You're making multiple conjectures to get to that conclusion, of which the only evidence presented is another company based in a different country than Proton.
It may be true, it may not be, but there needs to be more information or facts before we get to the original comments statement that Proton gives data to expose protestors to protect "the powers that be".
If a government says "Give us everything you have on this user", and Proton gives them a sheet of paper that says "Here's the primary email for the account, we don't have access to anything else", the order is legally complied with.
Granted, I don't know much of how Swiss legal processes work, but I do know Switzerland has the best privacy laws when it comes to VPNs (which is why a lot of VPNs use Switzerland). Switzerland even has laws on their books that prevent them from compelling no-log VPNs based in Switzerland to log specific users.
I provided an instance of Proton giving the IP address and Device ID of a user after the French authorities requested it.
In their own policy:
> “In addition to the items listed in our privacy policy, in extreme criminal cases, ProtonMail may also be obligated to monitor the IP addresses which are being used to access the ProtonMail accounts which are engaged in criminal activities.”
So there's no question whether or not they do it, it's more of how often they do it and for what. The French case was a big deal because it didn't seem to meet the "extreme criminal case" threshold, and yet the logging was still carried out.
Feels to me after reading the article they earnestly try to do their best to offer privacy enhancing alternatives and push back often. What percent of these requests do Meta, Google or Microsoft fight? Ratios like that matter
Proton is extremely transparent and said:
If you are breaking Swiss law, ProtonMail can be legally compelled to log your IP address as part of a Swiss criminal investigation. This obligation however does not extend to ProtonVPN (see VPN privacy policy here). Additional details can be found in our transparency report.
> What percent of these requests do Meta, Google or Microsoft fight? Ratios like that matter
What others are doing doesn't matter, that's whataboutism. Yes there's many shittier services, and Proton is much better than them.
What matters is if you can trust Proton to be private, and the answer is... mostly.
Yes I like Proton and I use Proton as my daily email driver, because I don't expect privacy from governments, I just don't want Google tracking.
But a lot of people see the "no logs" thing and think that there's never any logs, which is not true, they add them on request, and they've done it based on foreign government requests, for questionable searches, as I've linked above.
If you want privacy in your hands, use Tor when accessing Proton and pay in crypto obviously.
Those are techniques needed for privacy because they can access that data and you can't trust them to safeguard any data they can access because they legally can't.
It's not their fault, it's just the system, but you must expect it.
Yeah, that's shitty, and it's no excuse, but I understand that, as a company, Proton will still have to comply with Swiss law, and if Swiss law requires IP Address monitoring in "extreme criminal cases" which I doubt Proton has the ability to decide whether it fits that or not.
I saw in the article that Proton also offers an onion address, which will make the IP Address monitoring useless anyway.

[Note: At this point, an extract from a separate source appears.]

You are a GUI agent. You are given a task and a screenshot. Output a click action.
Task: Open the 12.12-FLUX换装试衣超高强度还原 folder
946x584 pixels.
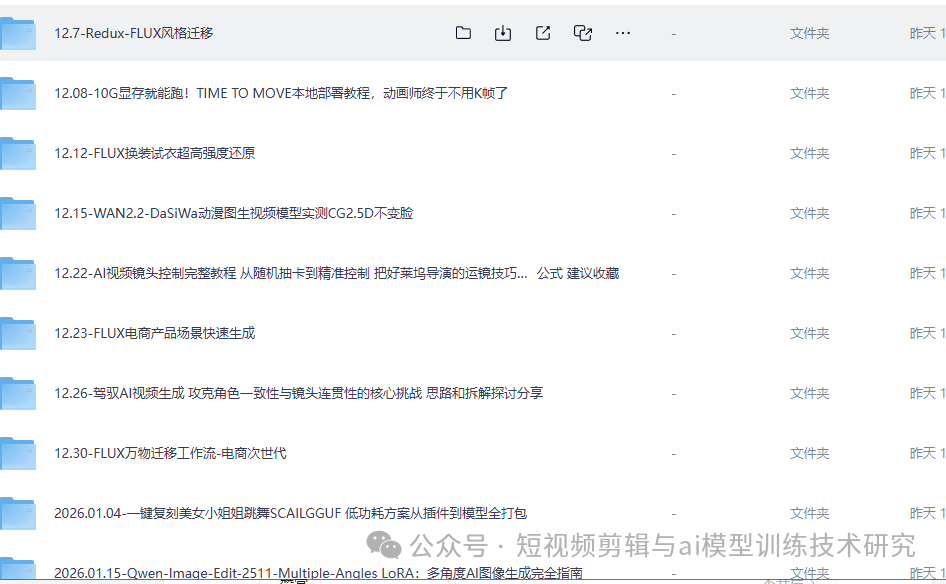tap(155, 153)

So they, legally, have to do the monitoring, but provide a tool that makes their "monitoring" useless.
I agree with you that Proton is security theatre. Even if they were truly benevolent, they ultimately control both the server and the client. It would be trivial to serve a special js to a specific user to capture their key. Nobody would ever know. But that part:
> HN has been overwhelmed with poor quality users and bots growing in the last few years. Same as reddit there are paid services used to manipulate voting. HN needs to migrate away from this in order for real discussions to return.
is absurd. Is it really the only way you can explain why you're downvoted? Could it not be because you've made several unsubstantiated claims?